◆ **TRECHO CITADO**:
A DOR HUMANA     

                                             (*) José FERNANDES FILHO

Sítio que pessoa alguma será capaz de medir ou avaliar, a dor humana é sagrada. Da mãe, ventre vazio, à perda do feto indefeso; do pai, órfão invertido, à partida do filho promissor; dos hóspedes da velhice, torturados pela contagem regressiva, a anunciar sinais do fim. Dor de qualquer vivente, apto para gerar, proibido de criar, a dor humana não cala.

Não importa sua causa; seu efeito é o mesmo: a aventura de viver, de sonhos e esperança, passa a ter o sabor amargo do nada. Filhos dos mesmos pais não preenchem a ausência dos que partiram. Os que foram não voltam, sobre diferentes dos que ficaram.

Ainda assim, a vida continuará. Capenga, o homem prosseguirá, faça chuva ou sopre o vento. Marcado a ferro, terá de fazer tijolo da terra árida, e fogo, das cinzas. Nascido para viver e ser feliz, o ser humano divisa a cruz, de muitos braços, que o espreita. Ombros vergados a seu peso, continuará na Terra até o dia em que também vier a ser chamado.

A rigor, não há confronto entre a cruz e a ressurreição. Ambas nos convocam à vida, livres para erguer catedrais, ou avestruzes humanas, incapazes de voar.

À procura da verdade, recorro ao espelho. Vejo-me como sou. Recolho, veraz, a resposta que dele emerge: de paz, ou de angústia maior.

A vida engrandece ou empobrece, tudo a depender do homem. Ato de grandeza, de quem caminha e olha nos olhos, da verdade ninguém experimenta vergonha ou remorso. À semelhança da roupa a ser lavada, o testemunho, gesto de poucos, nos esfrega, torce e retorce. Cheiro de sabão, limpa, quase perfume, alegria do usuário.

◆ **BLOCO DE DADOS**:
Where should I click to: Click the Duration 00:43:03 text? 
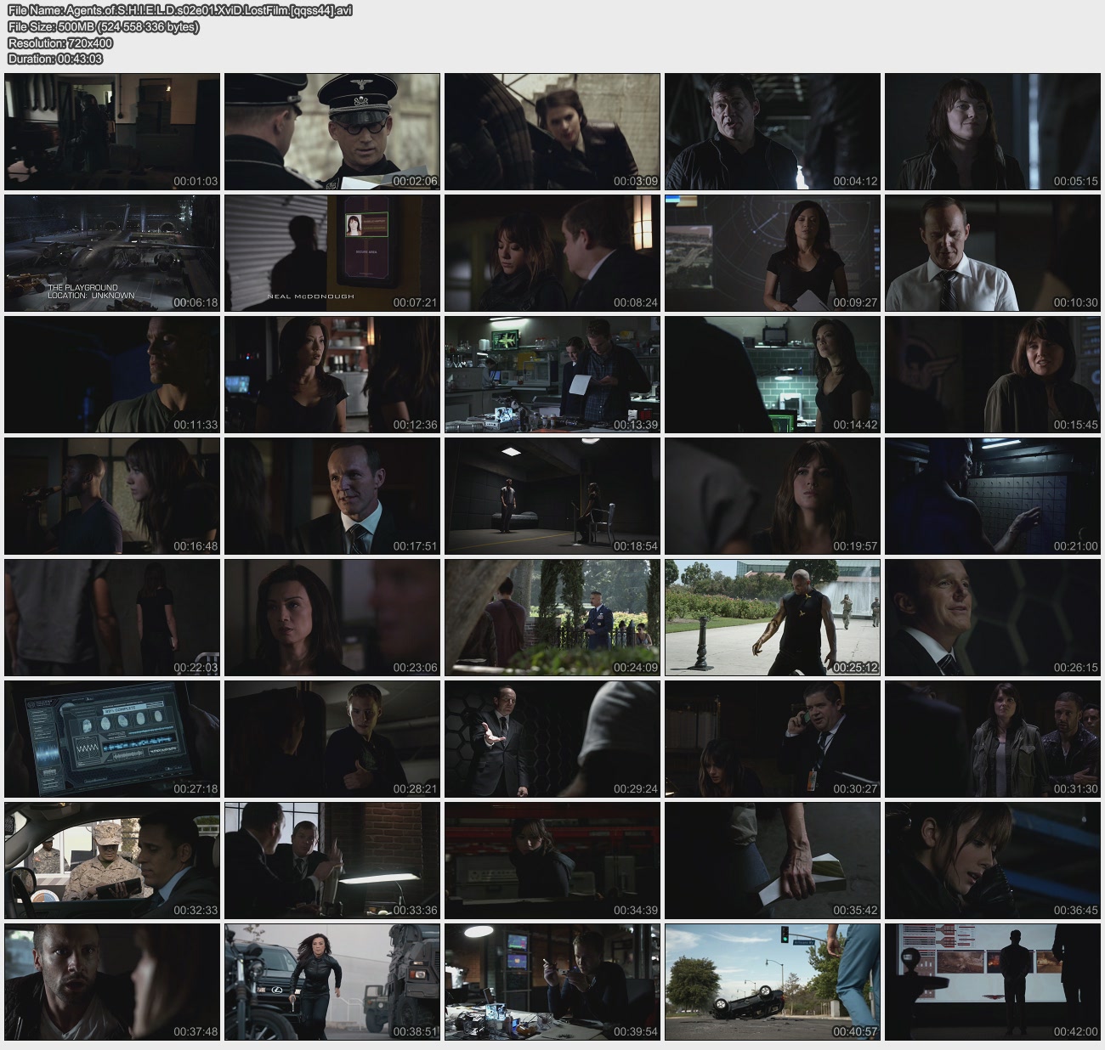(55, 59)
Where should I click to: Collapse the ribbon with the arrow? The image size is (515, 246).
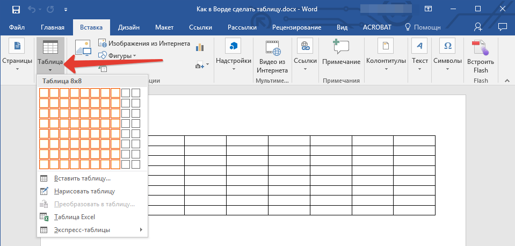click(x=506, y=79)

◆ **EXERCÍCIO PROPOSTO 1**:
Responda com base no texto sobre a dor humana:
(a) De que o homem terá de fazer tijolo?
(b) A que o narrador recorre à procura da verdade?
(c) A que o testemunho é comparado?
◆ **EXERCÍCIO PROPOSTO 2**: Reproduza o trecho do texto sobre a dor humana que se inicia pelas palavras "Ainda assim, a" e se encerra em "incapazes de voar.", renomeando "cruz" como "sina".

◆ **RESPOSTA 1**:
(a) Da terra árida.
(b) Ao espelho.
(c) À roupa a ser lavada.

◆ **RESPOSTA 2**:
Ainda assim, a vida continuará. Capenga, o homem prosseguirá, faça chuva ou sopre o vento. Marcado a ferro, terá de fazer tijolo da terra árida, e fogo, das cinzas. Nascido para viver e ser feliz, o ser humano divisa a sina, de muitos braços, que o espreita. Ombros vergados a seu peso, continuará na Terra até o dia em que também vier a ser chamado.

A rigor, não há confronto entre a sina e a ressurreição. Ambas nos convocam à vida, livres para erguer catedrais, ou avestruzes humanas, incapazes de voar.